Prime Minister Tony Abbott wants to prevent 'accidental terrorists' from returning to Australia and so is condemning them to die as suicide bombers or by ISIS beheadings, writes Bob Ellis.
It seems there are "accidental terrorists" who want to come home. They have become disillusioned with the lifestyle of the "death cult" ISIS and they want to come home. They are in Syria and Iraq and in fear of their lives. If they stay, they may be beheaded if they don’t volunteer to be, like Jake Bilardi, suicide bombers, and they want to come home. They went to fight Assad, and it all went wrong, they fell in with the wrong crowd, and they want to come home.
And Tony Abbott says if they do come they will go to gaol for 25 years. This is twice the minimum sentence of a man who rapes and strangles a child. They are much, much worse, Tony Abbott says, than he.
Like David Hicks, they have committed Thoughtcrime, and the level of their evil is not to be borne. David Hicks is an evil man, for the things he thought, and has since repented. There is no forgiveness for him, and no redemption, whatever he does. And not for them either.
There is not much sense, I think, in this vision of the world. Yet our Prime Minister espouses it. He is in a tremendous fight with a "death cult", and he believes there is no other way.
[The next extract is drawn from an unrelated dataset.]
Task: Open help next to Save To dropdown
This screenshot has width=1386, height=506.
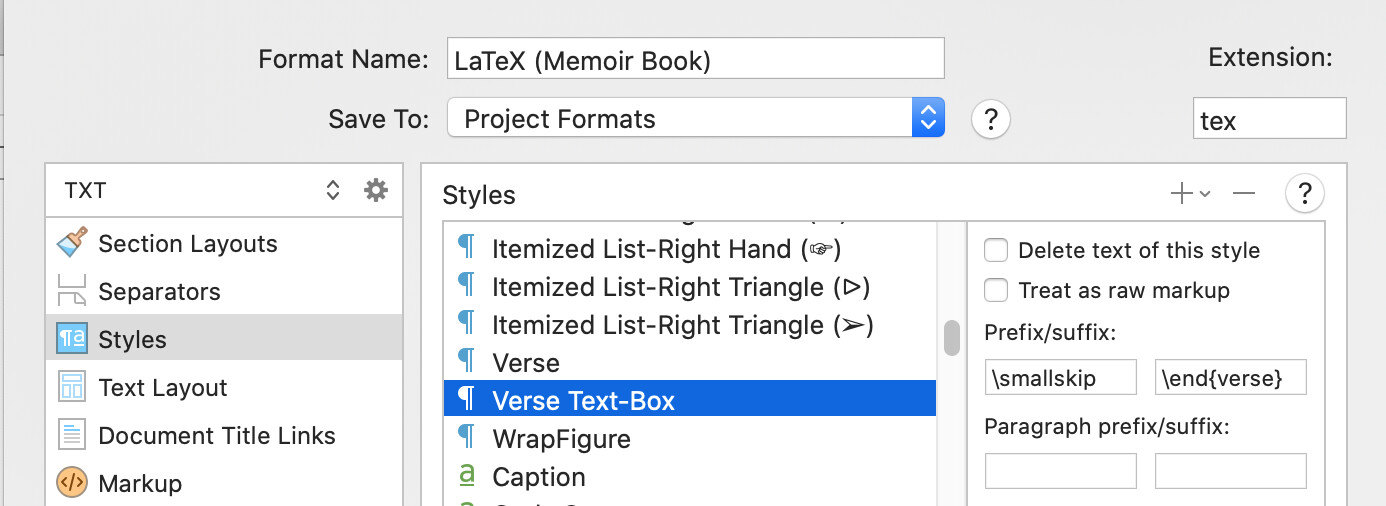Action: tap(990, 120)
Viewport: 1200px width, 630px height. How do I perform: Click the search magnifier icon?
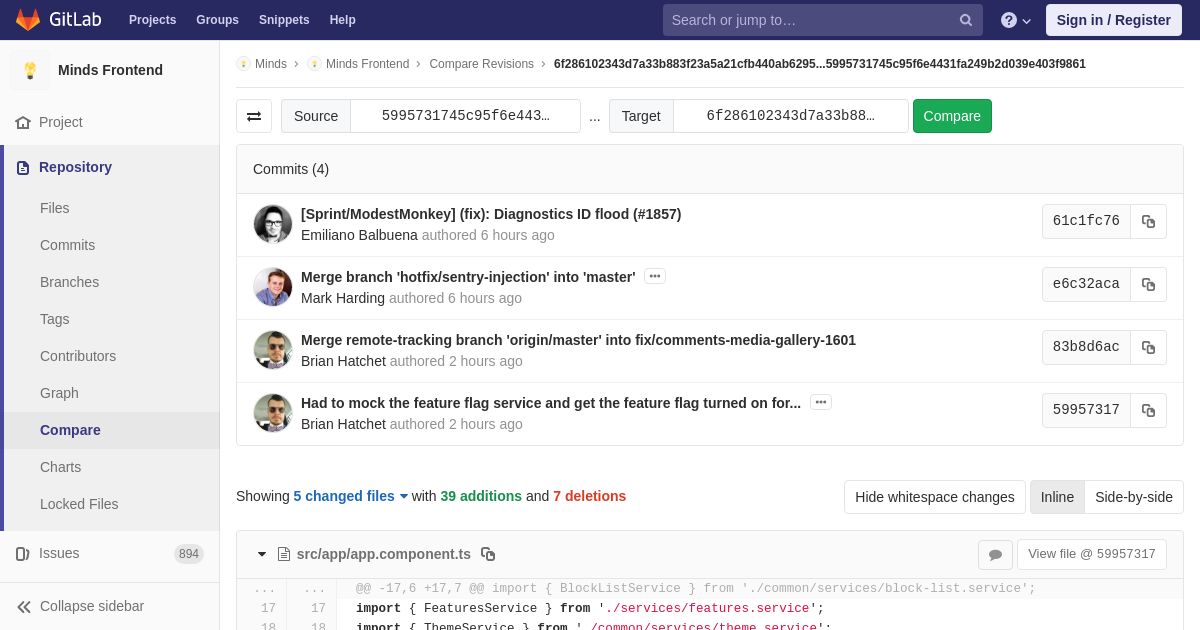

Though the parents of these young men and women will be devastated, and their siblings and nephews more likely to become jihadists, and those new jihadists more likely to behead pedestrians on Collins Street, or blow up a train coming in from Katoomba, he has made his "captain’s call". And these young people will not come home, in one piece, as long as he is the captain of Team Australia, and as long as he has his way.
Online manifesto may show Jake Bilardi's path from Australian teen to ISIS suicide bomber http://t.co/wsqUB4iLER— Huffington Post (@HuffingtonPost) March 13, 2015
It is worth asking what would happen if they did come home, and were made to attend a prayer group of fellow Muslims whose minister tried to ‘de-programme’ them, to "de-radicalise" them, whose schoolfriends involved them in an encounter group, a football team, a book club, a choir, whose parents were asked to watch out for them.
A device could be put on their arm that tracked their movements. They could be required, like Julian Assange, to report once a week to a local policeman. They could be offered apprenticeships, university courses, TAFE courses. They could, like anyone else, if they committed a crime of any sort, go to gaol, or do community service in lieu of gaol.
What would be wrong, my fellow citizens, with any of that? How would it harm Australia? But no, the prime minister says, and the prime minister is an honourable man, that it is better for us, and their families, that they be crucified and beheaded in Syria, and the family see online the fate he has condemned them to.
Is there any more short-sighted leader on earth? Is there any more careless of the consequences of what he says, and does? How long can a civilised people put up with him?
The answer may be "two more weeks" if Luke Foley wins government in NSW, or wins over 20 more seats.
It may, however, be "four more days" — until the party meeting on Tuesday March the 17th.
It is just after the Ides, and it may be all the time he has.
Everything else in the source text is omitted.